Cody and Rick eventually start a relationship after he escorts her to the deb ball. Cody moves in with Marlene Kratz (Moya O'Sullivan) after Doug and Pam move to Darwin. She later moves in with Debbie's family. Rick is offered a job in Darwin and he leaves, after he and Cody agree to try a long-distance relationship. Cody gets a job as a receptionist at Karl Kennedy's (Alan Fletcher) surgery and moves in with Mark Gottlieb (Bruce Samazan). Cody ends her relationship with Rick for Stonefish Rebecchi (Anthony Engelman). They later decide to be friends and Cody begins dating her college tutor, Adrian Ewart (Jeremy Kewley). When she finds out that he has a girlfriend, she ends the relationship. However, Adrian begins stalking Cody and she is forced to issue him with a restraining order.

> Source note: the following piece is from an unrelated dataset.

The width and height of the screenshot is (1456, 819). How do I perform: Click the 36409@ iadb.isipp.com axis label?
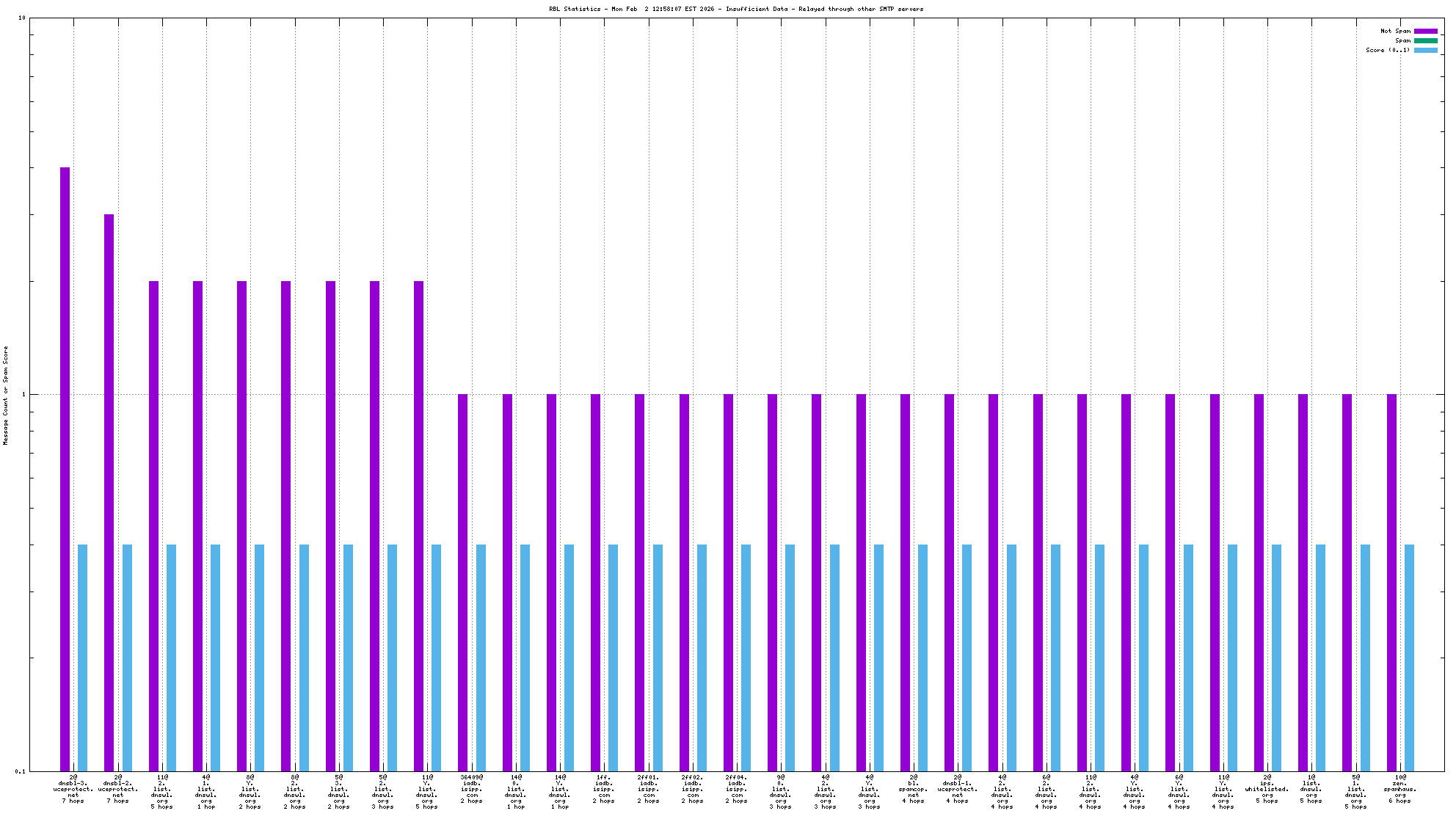coord(472,789)
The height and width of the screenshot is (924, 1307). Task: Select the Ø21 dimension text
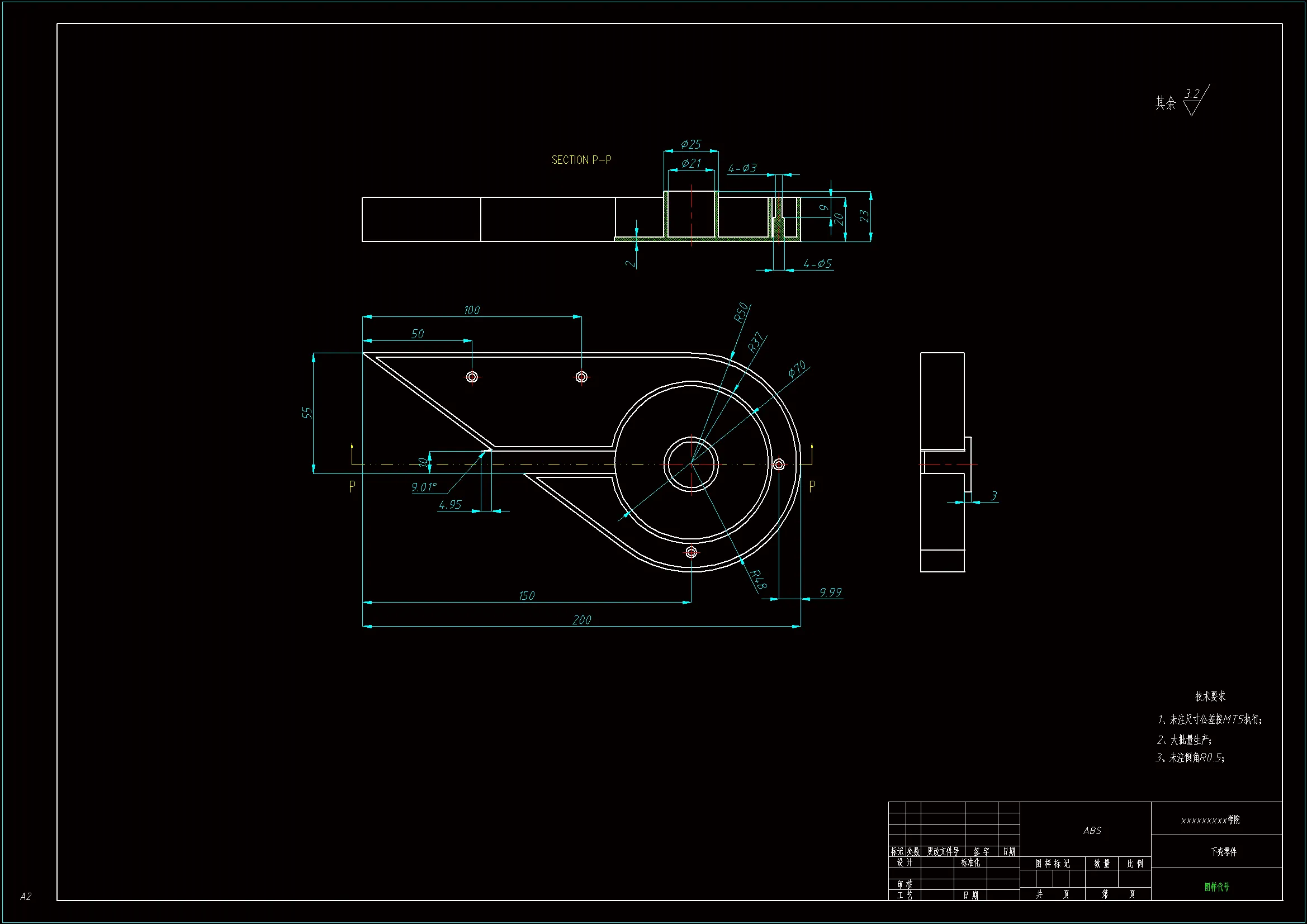pyautogui.click(x=691, y=163)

Stonefish and Malcolm Kennedy (Benjamin McNair) buy a used car from a pair of drug dealers. The police realise that the dealers have hidden drugs in the car and arrive in Ramsay Street to try to catch the dealers. The police set up a base for their operation in Cody's house. The drug dealers arrive and a shootout breaks out between them and the police. A shot is fired through the window and it hits Cody in the stomach. Cody is then rushed to the hospital for surgery. Cody lies in a critical condition for a week and Pam arrives to visit her. Cody regains consciousness, but she suddenly starts arresting. The doctors try to help, but Cody dies. She later appears to Sam Kratz before a memorial service is held for her. Her body is then taken to Darwin to be buried.

==Reception==
A writer for the BBC's Neighbours website said Cody's most notable moment was "Being shot and killed." During a feature on Neighbours, Anna Pickard of The Guardian tried to choose the characters she would be most starstruck by if she met them. She said "It would have to be the Willis family. All of them. Pam, Doug, Adam, Gaby, Brad and Cody". While played by Frid, Sue Malins of the Daily Mirror called Cody "one of Neighbours most tedious teenies". When she was caught up in the bus fire, Malins commented "She survives, however, and her brush with death makes her a very different person. Well, it's an ill wind..." When the episode in which a condom is found in Cody's bag aired in the UK, Malins' colleague Pauline Wallin thought it would lead to the serial's younger viewers asking embarrassing questions about contraception. A spokesperson for the BBC confirmed that there had been no plans to warn parents about the content of the episode beforehand. Bebe writing for BIG! branded Cody both "boy-crazy" and "boy-mad". Kate Langbroek of The Age called Cody was the "resident intellectual" and added "don't be fooled by that grunge exterior." When Cody's ghost appeared to Sam, a The Daily Telegraph critic quipped "The only one who hears her is Sam and he's been on the drink. But then a few drinks might help it all make sense. In 2020, Adam Beresford writing for HuffPost opined that Cody, Melissa, Todd and Josh formed one of the "show's best teen groups".